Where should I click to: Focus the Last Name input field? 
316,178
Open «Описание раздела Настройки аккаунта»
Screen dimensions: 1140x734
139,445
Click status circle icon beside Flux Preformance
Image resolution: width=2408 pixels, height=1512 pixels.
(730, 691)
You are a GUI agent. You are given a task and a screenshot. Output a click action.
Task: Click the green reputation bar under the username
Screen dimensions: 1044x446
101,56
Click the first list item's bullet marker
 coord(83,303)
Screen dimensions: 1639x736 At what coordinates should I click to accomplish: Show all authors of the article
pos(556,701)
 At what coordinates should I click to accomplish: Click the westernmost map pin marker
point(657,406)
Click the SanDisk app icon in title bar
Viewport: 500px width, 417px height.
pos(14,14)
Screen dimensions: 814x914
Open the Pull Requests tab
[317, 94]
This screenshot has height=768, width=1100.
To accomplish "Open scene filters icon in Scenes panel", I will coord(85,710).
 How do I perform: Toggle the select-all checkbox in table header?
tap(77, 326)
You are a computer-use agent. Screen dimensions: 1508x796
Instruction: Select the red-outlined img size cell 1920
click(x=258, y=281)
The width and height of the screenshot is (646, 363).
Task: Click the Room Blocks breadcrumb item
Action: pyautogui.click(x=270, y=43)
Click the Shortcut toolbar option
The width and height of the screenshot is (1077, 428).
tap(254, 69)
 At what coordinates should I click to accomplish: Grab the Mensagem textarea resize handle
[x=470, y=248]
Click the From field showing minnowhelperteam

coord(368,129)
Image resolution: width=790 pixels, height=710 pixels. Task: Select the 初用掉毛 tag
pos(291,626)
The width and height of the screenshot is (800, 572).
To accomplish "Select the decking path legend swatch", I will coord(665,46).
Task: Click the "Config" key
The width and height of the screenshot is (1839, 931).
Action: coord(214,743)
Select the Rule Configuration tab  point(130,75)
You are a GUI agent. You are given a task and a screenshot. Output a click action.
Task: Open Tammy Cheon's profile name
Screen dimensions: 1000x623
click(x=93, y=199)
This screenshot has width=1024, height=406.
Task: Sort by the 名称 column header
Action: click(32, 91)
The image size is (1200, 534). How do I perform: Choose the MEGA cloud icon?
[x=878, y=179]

━━━━

## Description of the task
Could you print all of the data above once more, unaltered?

## Problem solution
Where should I click to: Focus the Last Name input field? 
316,178
Open «Описание раздела Настройки аккаунта»
Screen dimensions: 1140x734
139,445
Click status circle icon beside Flux Preformance
Image resolution: width=2408 pixels, height=1512 pixels.
(730, 691)
You are a GUI agent. You are given a task and a screenshot. Output a click action.
Task: Click the green reputation bar under the username
Screen dimensions: 1044x446
101,56
Click the first list item's bullet marker
 coord(83,303)
Screen dimensions: 1639x736 At what coordinates should I click to accomplish: Show all authors of the article
pos(556,701)
 At what coordinates should I click to accomplish: Click the westernmost map pin marker
point(657,406)
Click the SanDisk app icon in title bar
Viewport: 500px width, 417px height.
pos(14,14)
Screen dimensions: 814x914
Open the Pull Requests tab
[317, 94]
This screenshot has height=768, width=1100.
To accomplish "Open scene filters icon in Scenes panel", I will coord(85,710).
 How do I perform: Toggle the select-all checkbox in table header?
tap(77, 326)
You are a computer-use agent. Screen dimensions: 1508x796
Instruction: Select the red-outlined img size cell 1920
click(x=258, y=281)
The width and height of the screenshot is (646, 363).
Task: Click the Room Blocks breadcrumb item
Action: pyautogui.click(x=270, y=43)
Click the Shortcut toolbar option
The width and height of the screenshot is (1077, 428).
tap(254, 69)
 At what coordinates should I click to accomplish: Grab the Mensagem textarea resize handle
[x=470, y=248]
Click the From field showing minnowhelperteam

coord(368,129)
Image resolution: width=790 pixels, height=710 pixels. Task: Select the 初用掉毛 tag
pos(291,626)
The width and height of the screenshot is (800, 572).
To accomplish "Select the decking path legend swatch", I will coord(665,46).
Task: Click the "Config" key
The width and height of the screenshot is (1839, 931).
Action: coord(214,743)
Select the Rule Configuration tab  point(130,75)
You are a GUI agent. You are given a task and a screenshot. Output a click action.
Task: Open Tammy Cheon's profile name
Screen dimensions: 1000x623
click(x=93, y=199)
This screenshot has width=1024, height=406.
Task: Sort by the 名称 column header
Action: click(32, 91)
The image size is (1200, 534). How do I perform: Choose the MEGA cloud icon?
[x=878, y=179]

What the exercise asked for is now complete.